Hmm, elephant garlic, that's a good question, you don't want to overpower the garlic.

I guess if you used muffin tins or a cupcake tin, that you would be fine with any type of wood because there's not a whole lot of surface area.

However I would start with an apple, peach, or pear something mild, I used cherry for mine and the smoke flavor was barely detectable.


----------



## daveomak

SQWIB said:


> Hmm, elephant garlic, that's a good question, you don't want to overpower the garlic.
> 
> I guess if you used muffin tins or a cupcake tin, that you would be fine with any type of wood because there's not a whole lot of surface area.
> 
> However I would start with an apple, peach, or pear something mild, I used cherry for mine and the smoke flavor was barely detectable.


Well, from the time I wrote this, Bride came back and said, "I want it smoked with Hickory, do not use mesquite, it is too strong". I guess you know what happened... hickory....

You are right about light smoke flavor... 3 hours of pellets,(whatever is in them) and a healthy string of hickory chips on top produced a very nice, not bitter smoke flavor... the aroma of garlic/smoke when removed from the smoker was perfect....

=-=-=

*Problem 1*:
Answer these questions using the forum thread on smoking garlic:
(a) Which three woods does SQWIB suggest starting with?
(b) Which wood did Bride say not to use, and for what reason?
(c) For how many hours were pellets burned?
*Problem 2*:
Carry on the forum thread about smoking garlic, picking up after its final sentence.
The listing that comes after this passage plays no part in what follows.

*Stored data*:
=-=-=

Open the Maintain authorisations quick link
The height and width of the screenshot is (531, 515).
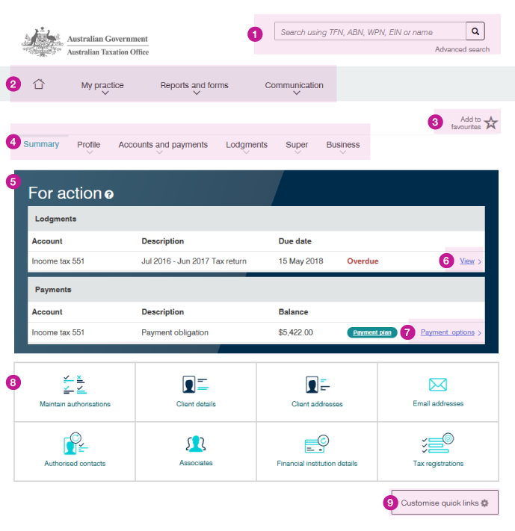[x=75, y=391]
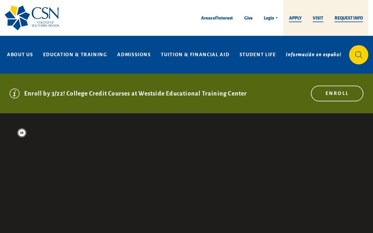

=-=-=

*Task response 1*:
(a) Apple, peach, or pear.
(b) Mesquite, because it is too strong.
(c) 3 hours.

*Task response 2*:
Next batch I will try mesquite and pellets... the tray blocks enough smoke that I think it will be OK... Thanks SQUIB.... great idea you had there... Dave


----------



## sqwib

DaveOmak said:


> Well, from the time I wrote this, Bride came back and said, "I want it smoked with Hickory, do not use mesquite, it is too strong". I guess you know what happened... hickory....
> 
> You are right about light smoke flavor... 3 hours of pellets,(whatever is in them) and a healthy string of hickory chips on top produced a very nice, not bitter smoke flavor... the aroma of garlic/smoke when removed from the smoker was perfect....
> 
> Next batch I will try mesquite and pellets... the tray blocks enough smoke that I think it will be OK... Thanks SQUIB.... great idea you had there... Dave




Glad it worked out.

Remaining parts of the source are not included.